My younger daughter Jemima (a teenager at last) has recently completed a homework assignment on hydroelectric power in Brazil (as you do). It's actually on YouTube.1 I was able to supply her with a snippet of information that I had recently gleaned, that parts of Brazil are suffering from severe drought, with some reservoirs at only 5% of their capacity. In fact, the drought has been so bad that some of the Carnival parades that take place in Brazil at this time of year have been scaled back (such as the most famous, in Rio de Janeiro) or cancelled altogether, with towns saying that they couldn't spare the water to clean the streets after the parades.
I wondered to myself what would happen if the reservoir capacity reached zero. At the moment, the water supply is being constricted by turning it on only for a few hours per day. When the reservoirs hit zero, they can turn on the water supply as much as they like, and nothing will come out of the taps (or the toilets or the showers). As anyone who has ever been camping or caravanning will know, water becomes the centre of your universe. Without water, nothing can happen - no cooking, no washing up, no wet shaving, no coffee and no tea. Not for nothing do scientists say that the prime requirement for life to occur elsewhere in the universe is the presence of water. To our understanding, life requires water: where there is no water, there is no life.
The day that the taps run dry will be a shock, akin to the moment that my air-tank ran out of air while still 18m down in the Gulf of Thailand, where trying to suck in more air has no effect (what happened next is another story). Just as you cannot live without air, you cannot live without water. Okay, maybe you can live for a week without water but after that, you die. So, when the taps do finally run dry, what will those people do? What would you do? You would move to somewhere with water.

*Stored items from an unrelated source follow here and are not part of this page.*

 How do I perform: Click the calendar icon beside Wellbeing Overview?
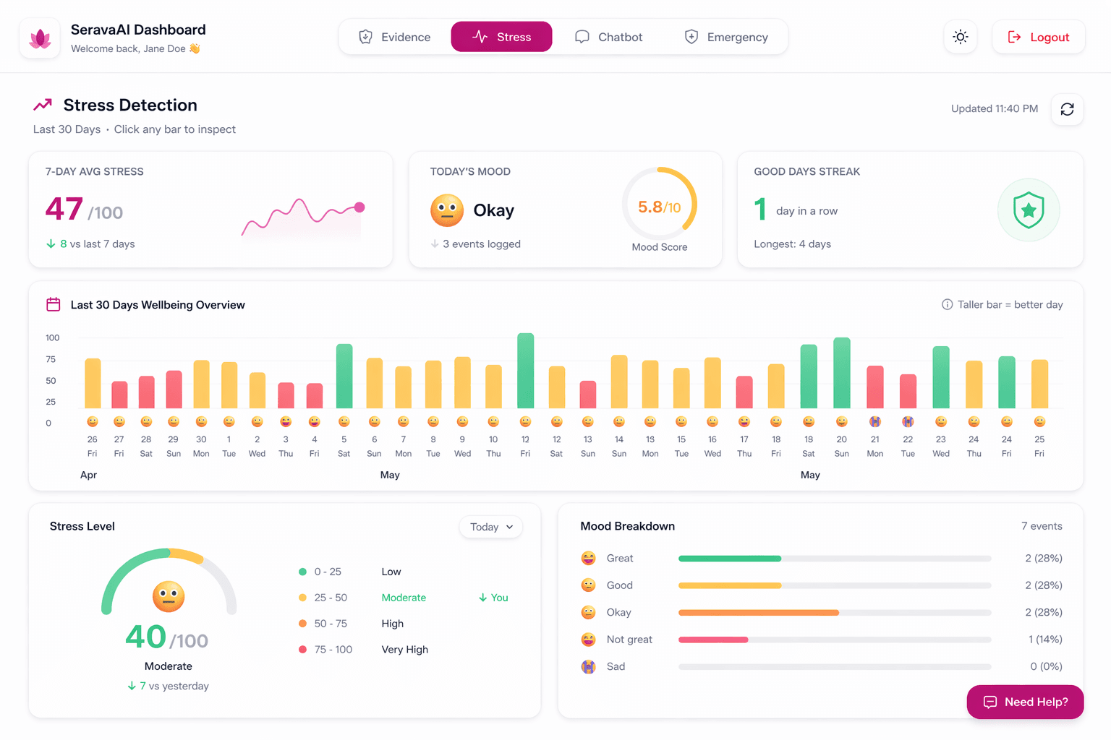tap(53, 304)
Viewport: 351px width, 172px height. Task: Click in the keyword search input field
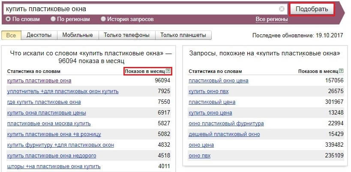coord(141,9)

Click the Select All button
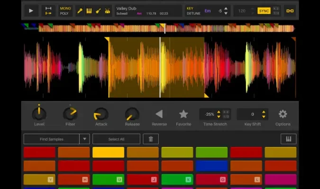click(x=116, y=139)
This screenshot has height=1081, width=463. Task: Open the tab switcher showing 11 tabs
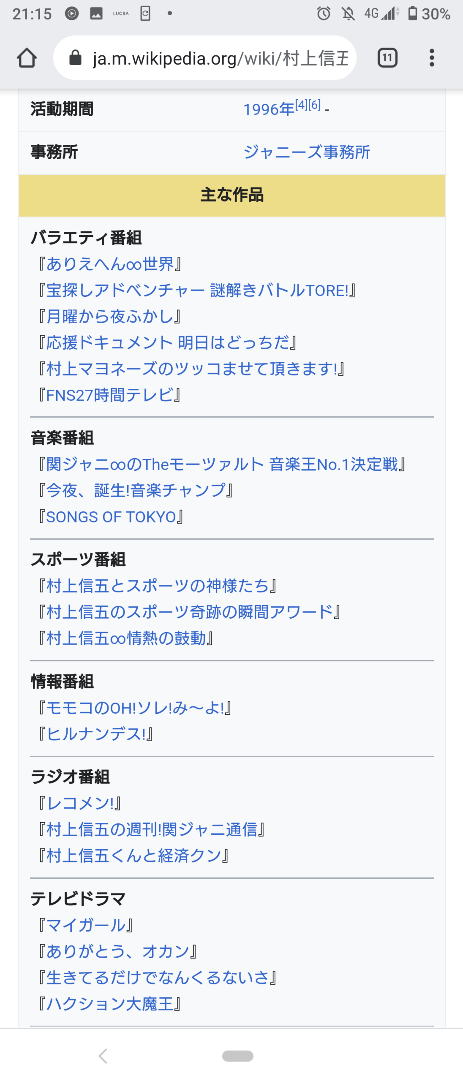(x=387, y=58)
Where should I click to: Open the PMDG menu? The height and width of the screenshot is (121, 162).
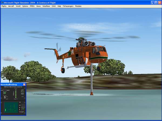[x=32, y=6]
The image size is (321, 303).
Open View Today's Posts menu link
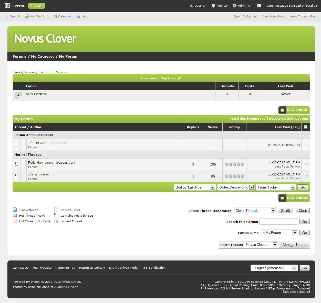pyautogui.click(x=304, y=16)
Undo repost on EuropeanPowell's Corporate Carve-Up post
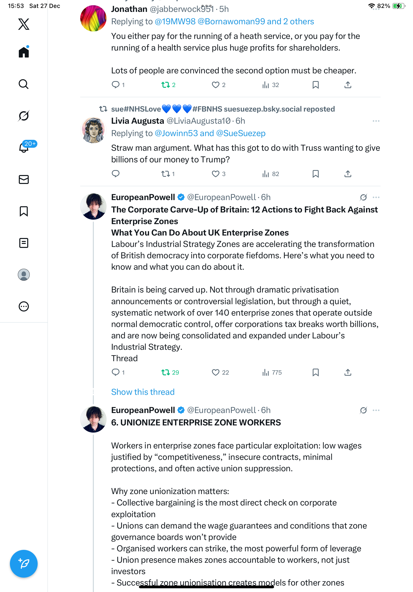The image size is (413, 592). 166,372
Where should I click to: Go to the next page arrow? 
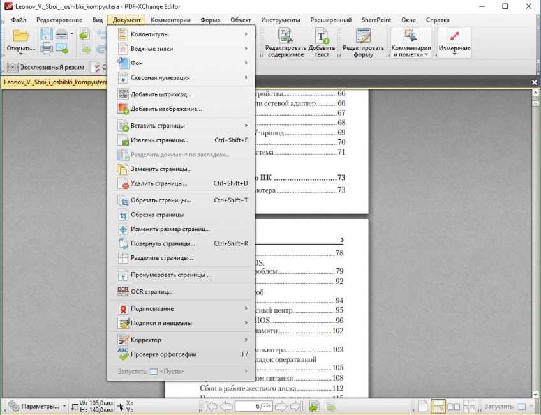coord(281,406)
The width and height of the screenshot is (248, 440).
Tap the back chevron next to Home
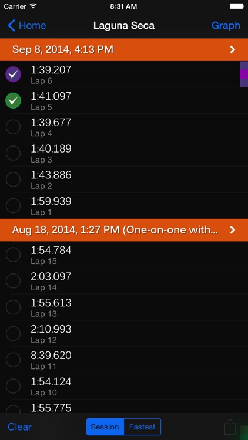click(12, 26)
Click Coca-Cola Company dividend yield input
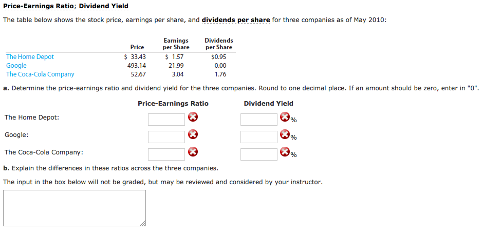This screenshot has width=501, height=235. [x=259, y=154]
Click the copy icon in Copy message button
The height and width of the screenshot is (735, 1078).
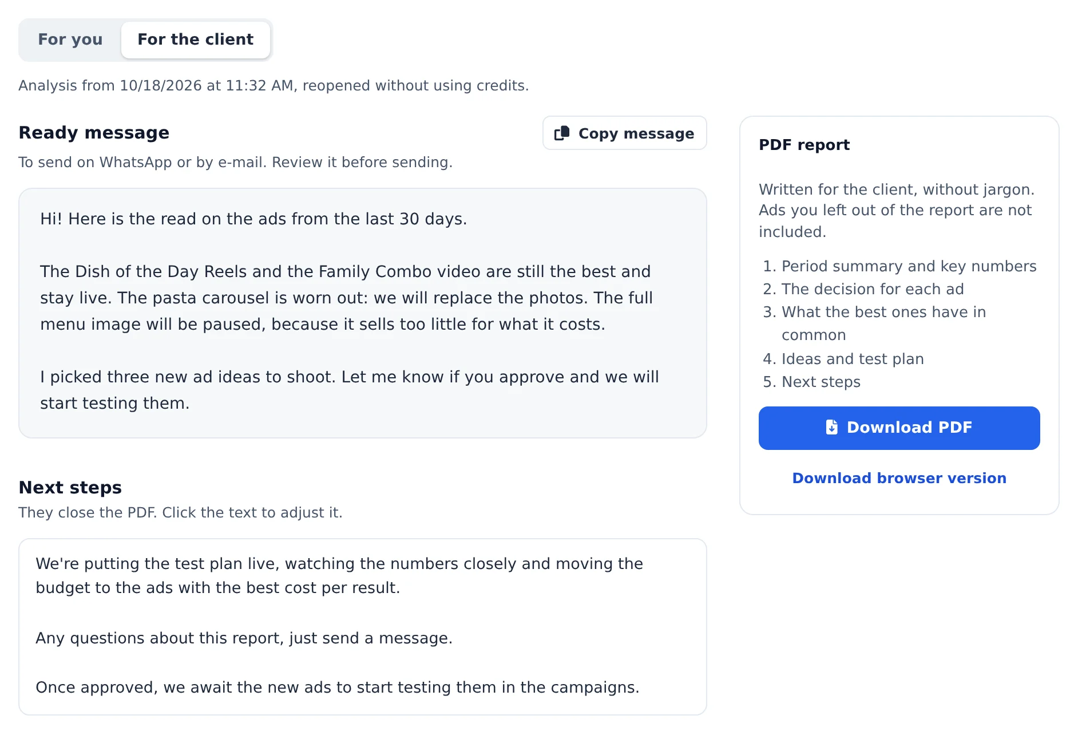[562, 133]
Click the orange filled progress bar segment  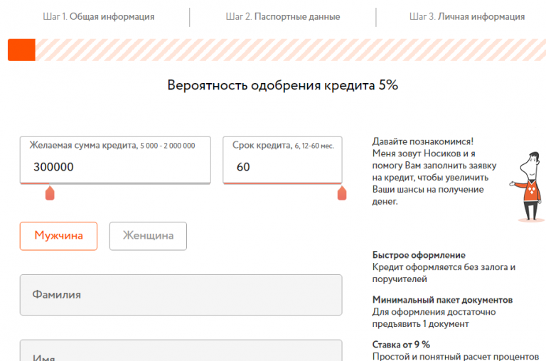[x=21, y=50]
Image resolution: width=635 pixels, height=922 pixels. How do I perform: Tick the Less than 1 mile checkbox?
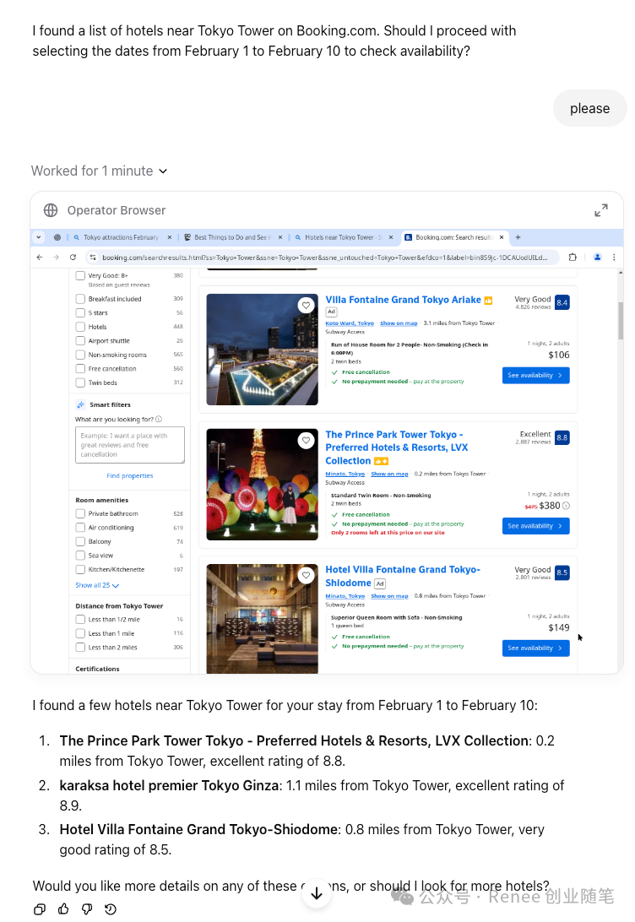(80, 633)
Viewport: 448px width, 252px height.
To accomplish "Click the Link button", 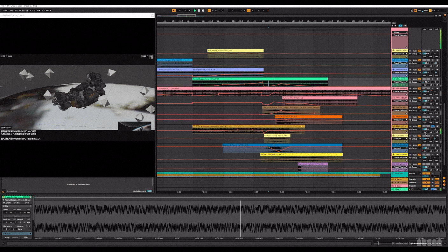I will tap(5, 11).
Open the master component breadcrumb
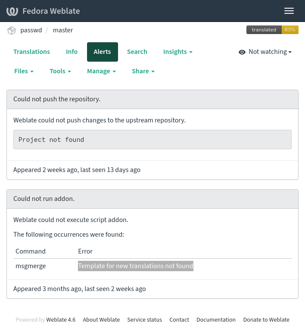 [63, 30]
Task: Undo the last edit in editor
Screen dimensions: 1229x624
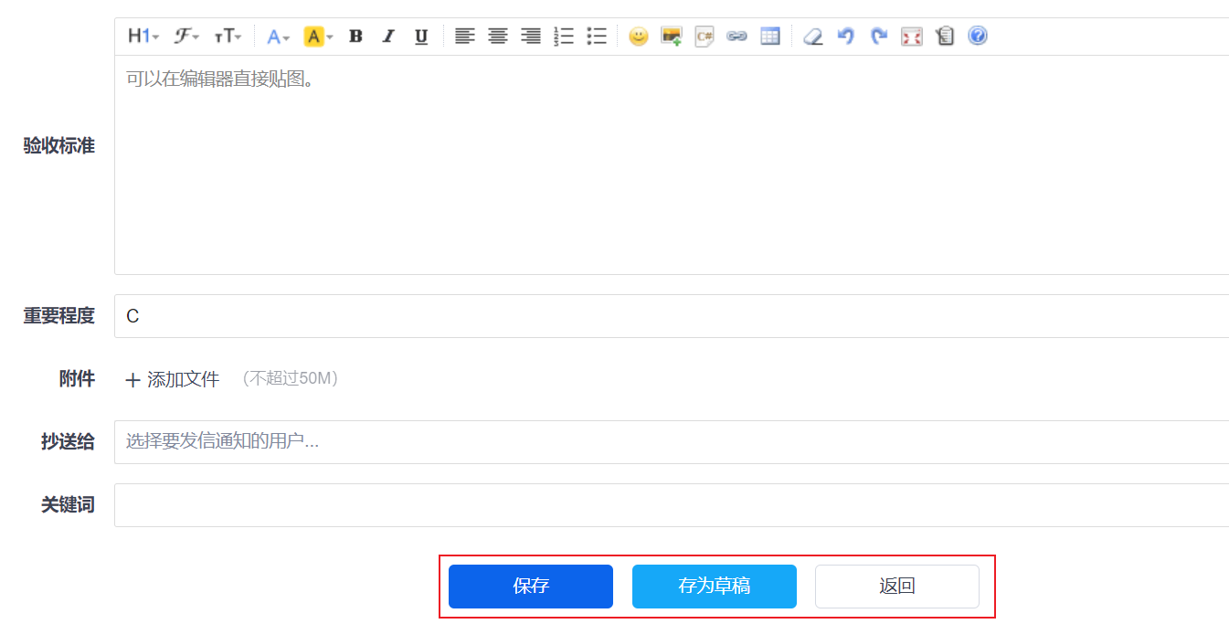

This kind of thing has happened before. The great Mayan civilisation of Central America, which flourished for hundreds if not thousands of years, may have been fatally impacted by relatively mild drought in the 800s and 900s BCE. As Professor Eelco Rohling of Southampton University says, "These reductions amount to only 25 to 40% in annual rainfall, but they were large enough for evaporation to become dominant over rainfall, and open water was rapidly reduced."2 Researchers found that a relatively modest decline in rainfall was enough to deplete freshwater storage systems in the Yucatan lowlands, where there are no rivers. "Societal disruptions and abandonment of cities are likely consequences of critical water shortages, especially because there seems to have been a rapid repetition of multi-year droughts," added Prof Rohling.
Abandonment of cities? That couldn't happen today, could it? A recent study of the continuing effects of climate change3 suggests that it could. Longer droughts (longer even than the current decade-long drought in California) of perhaps 20, 30, 40 or even 50 years are forecast to occur again in the western US and Mexico by the end of the century. Researchers went back into proxy climate records (tree rings) and found that droughts of these durations were much more common in the great drought epochs of the so-called 'Medieval Climate Anomaly' in the US in the 12th and 13th Centuries. If the atmosphere warms as some models suggest, then after 2050 the Southwest and the Central Plains in the US would likely shift to even drier conditions than even the previous 'mega-droughts.' Toby Ault, a co-author of the study, pointed out that if Tuscon in Arizona, where precipitation has been at 80% of expected levels since the late 1990s, continued at the same level of rainfall for another two decades, it would qualify as being in mega-drought conditions.
Now, I'm not a strong believer in man-made climate change. In fact, recently I went to a lecture by climate scientist Professor Christopher Essex where he pointed out that the basic Navier-Stokes equations underlying much climate modelling have yet to be solved in 3D, while the spatial resolution required for even the most basic-but-realistic model of the global climate has not been remotely approached. Oceanic circulation and the interaction of oceans and atmosphere are vastly under-researched. He pointed out that the role of water vapour in the atmosphere has not been quantified (overall, is it a positive or negative greenhouse gas? They're still arguing this very point4). He suggested that current climate models were effectively 'hokum.' Maybe, but the taps in Brazil are running dry, and they might also do so soon in parts of the world's wealthiest country, the USA. Water, for drinking, for making cups of tea and for use in your process, is going to become much more valuable in the near future. Are you prepared?